Heavy-duty mobile machines operate in harsh, high-risk environments such as forests, mines and construction sites, where reliability and safety are paramount. Any structural change or introduction of AI technologies to increase autonomy is therefore highly challenging in the field.
Mehdi Heydarishahna’s research tackles these transitions simultaneously, focusing on control systems, electrification and increasing autonomy. First, he proposes a method for controlling multibody machines that work with different energy sources, making it easier to switch from diesel-hydraulic systems to electric actuation. Second, he develops hierarchical control policies that incorporate learning-based components in a principled manner, leveraging their high performance while ensuring system safety in uncertain or faulty situations.
In his dissertation, Heydarishahna addresses the long-standing barriers of interpretability and trust in deploying black-box AI within safety-critical machines. By shaping the interaction between learning modules and robust controllers, his framework aligns with the emerging thinking in industrial safety and supports the gradual adoption of AI in real-world applications.
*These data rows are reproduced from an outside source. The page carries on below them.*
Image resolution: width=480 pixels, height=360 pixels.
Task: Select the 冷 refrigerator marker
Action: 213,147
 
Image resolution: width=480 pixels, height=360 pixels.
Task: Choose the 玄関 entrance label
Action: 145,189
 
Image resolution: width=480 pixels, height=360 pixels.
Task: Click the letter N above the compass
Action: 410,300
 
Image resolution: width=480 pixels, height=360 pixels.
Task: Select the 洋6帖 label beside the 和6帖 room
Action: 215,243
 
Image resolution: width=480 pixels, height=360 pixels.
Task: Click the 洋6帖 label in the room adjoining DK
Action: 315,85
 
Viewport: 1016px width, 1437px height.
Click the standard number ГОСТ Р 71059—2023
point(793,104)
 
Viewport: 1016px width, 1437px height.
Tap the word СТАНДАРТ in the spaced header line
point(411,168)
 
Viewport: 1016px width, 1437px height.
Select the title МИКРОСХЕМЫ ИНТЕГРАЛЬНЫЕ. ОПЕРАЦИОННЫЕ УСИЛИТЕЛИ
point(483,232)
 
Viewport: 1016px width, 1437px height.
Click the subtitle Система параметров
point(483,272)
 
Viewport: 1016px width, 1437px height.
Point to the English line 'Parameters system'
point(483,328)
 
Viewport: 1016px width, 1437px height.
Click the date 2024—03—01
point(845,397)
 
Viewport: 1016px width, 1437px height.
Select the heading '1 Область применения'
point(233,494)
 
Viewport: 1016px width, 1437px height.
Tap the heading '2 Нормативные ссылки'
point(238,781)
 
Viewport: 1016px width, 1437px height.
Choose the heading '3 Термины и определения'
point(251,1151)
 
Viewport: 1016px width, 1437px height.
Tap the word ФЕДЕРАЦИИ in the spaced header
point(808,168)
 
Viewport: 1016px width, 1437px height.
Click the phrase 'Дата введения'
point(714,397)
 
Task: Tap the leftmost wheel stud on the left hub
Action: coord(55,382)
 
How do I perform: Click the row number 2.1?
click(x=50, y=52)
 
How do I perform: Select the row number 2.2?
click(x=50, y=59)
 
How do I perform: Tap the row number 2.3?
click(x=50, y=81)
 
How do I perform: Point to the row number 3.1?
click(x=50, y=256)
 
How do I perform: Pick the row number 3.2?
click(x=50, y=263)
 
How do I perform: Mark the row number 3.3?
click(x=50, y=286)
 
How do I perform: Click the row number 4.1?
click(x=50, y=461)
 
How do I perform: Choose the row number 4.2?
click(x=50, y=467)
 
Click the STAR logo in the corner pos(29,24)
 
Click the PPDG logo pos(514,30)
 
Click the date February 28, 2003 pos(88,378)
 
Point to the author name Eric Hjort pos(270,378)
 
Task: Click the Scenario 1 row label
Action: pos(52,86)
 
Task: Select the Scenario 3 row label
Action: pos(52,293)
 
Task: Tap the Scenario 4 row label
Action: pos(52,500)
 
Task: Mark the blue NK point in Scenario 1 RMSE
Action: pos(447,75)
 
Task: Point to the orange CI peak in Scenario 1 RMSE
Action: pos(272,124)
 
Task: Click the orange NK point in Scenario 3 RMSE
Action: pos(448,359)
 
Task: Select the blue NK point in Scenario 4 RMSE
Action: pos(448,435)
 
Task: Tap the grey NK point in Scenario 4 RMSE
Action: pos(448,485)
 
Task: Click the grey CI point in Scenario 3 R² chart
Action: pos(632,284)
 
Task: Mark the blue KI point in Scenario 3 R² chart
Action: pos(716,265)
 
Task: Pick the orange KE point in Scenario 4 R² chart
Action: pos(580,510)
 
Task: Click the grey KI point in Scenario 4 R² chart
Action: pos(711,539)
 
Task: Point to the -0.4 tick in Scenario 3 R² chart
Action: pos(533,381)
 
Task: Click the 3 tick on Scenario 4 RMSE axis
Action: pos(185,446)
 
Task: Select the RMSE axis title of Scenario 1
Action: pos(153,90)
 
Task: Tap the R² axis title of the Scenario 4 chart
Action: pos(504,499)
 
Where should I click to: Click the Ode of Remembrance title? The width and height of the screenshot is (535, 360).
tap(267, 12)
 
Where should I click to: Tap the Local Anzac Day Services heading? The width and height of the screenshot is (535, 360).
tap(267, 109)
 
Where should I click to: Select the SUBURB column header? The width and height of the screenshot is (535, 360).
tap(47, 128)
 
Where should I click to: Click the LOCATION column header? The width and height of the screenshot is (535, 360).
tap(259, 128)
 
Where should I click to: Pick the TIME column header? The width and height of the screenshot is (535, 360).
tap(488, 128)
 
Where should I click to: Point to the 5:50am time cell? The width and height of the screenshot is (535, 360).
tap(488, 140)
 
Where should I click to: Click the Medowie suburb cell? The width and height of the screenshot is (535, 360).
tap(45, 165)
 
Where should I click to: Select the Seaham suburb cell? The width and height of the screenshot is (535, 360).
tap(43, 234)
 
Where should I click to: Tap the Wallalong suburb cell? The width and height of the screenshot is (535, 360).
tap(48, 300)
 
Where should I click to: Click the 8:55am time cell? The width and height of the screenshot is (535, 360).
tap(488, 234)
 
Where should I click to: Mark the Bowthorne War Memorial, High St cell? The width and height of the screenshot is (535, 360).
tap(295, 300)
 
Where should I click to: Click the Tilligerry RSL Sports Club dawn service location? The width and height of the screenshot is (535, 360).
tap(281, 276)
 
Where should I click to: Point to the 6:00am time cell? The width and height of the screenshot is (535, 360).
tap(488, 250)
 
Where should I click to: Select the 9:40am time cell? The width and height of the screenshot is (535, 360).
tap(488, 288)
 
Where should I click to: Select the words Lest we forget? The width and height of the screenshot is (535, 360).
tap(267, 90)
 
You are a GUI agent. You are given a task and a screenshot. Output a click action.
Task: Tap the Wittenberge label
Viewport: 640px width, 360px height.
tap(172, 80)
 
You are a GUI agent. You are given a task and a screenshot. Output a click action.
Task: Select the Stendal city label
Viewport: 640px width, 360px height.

During his two and a half years as a doctoral student at Tampere University, Heydarishahna designed and validated the concept across multiple heavy-duty systems, including a hydraulic mobile robot, an electrified manipulator and a hybrid mobile robot – all in real time. Faced with diverse challenges of a similar underlying nature, he developed a generic control solution that is not only applicable when transitioning to electrified systems with minimal structural changes, but also adaptable to future energy sources.
“The energy source does not matter. We do not need to spend years forcing a full redesign whenever the technology changes. Our modular control makes upgrades simpler and independent of the energy source,” says Mehdi Heydarishahna.
According to him, we should not be afraid to use AI and learning-based methods in large-scale robots.
“We should deploy these high-performance, autonomous controllers and let them learn – even through mistakes and failures – until they succeed. We must design a supervisory module that can determine whether the AI-driven controller is behaving appropriately and then decide whether to let it continue learning and acting, or to switch to a non-AI controller. If you set the conditions wisely, AI will not disappoint you,” he adds.
Public defence on Tuesday 2 December
The doctoral dissertation of MSc (Tech) Mehdi Heydarishahna in the field of engineering sciences, titled Robust Deep Learning Control with Guaranteed Performance for Safe and Reliable Robotization in Heavy-Duty Machinery, will be publicly examined at the Faculty of Engineering and Natural Sciences at Tampere University at 13:15 o’clock on Tuesday 2 December 2025 at Hervanta campus, Konetalo building’s auditorium K1702 (Korkeakoulunkatu 6, Tampere).
The opponents will be Professor Alessandro Macchelli from the University of Bologna, Italy, and Professor Juha Röning from the University of Oulu, Finland. The Custos will be Professor Jouni Mattila from the Faculty of Engineering and Natural Sciences at Tampere University.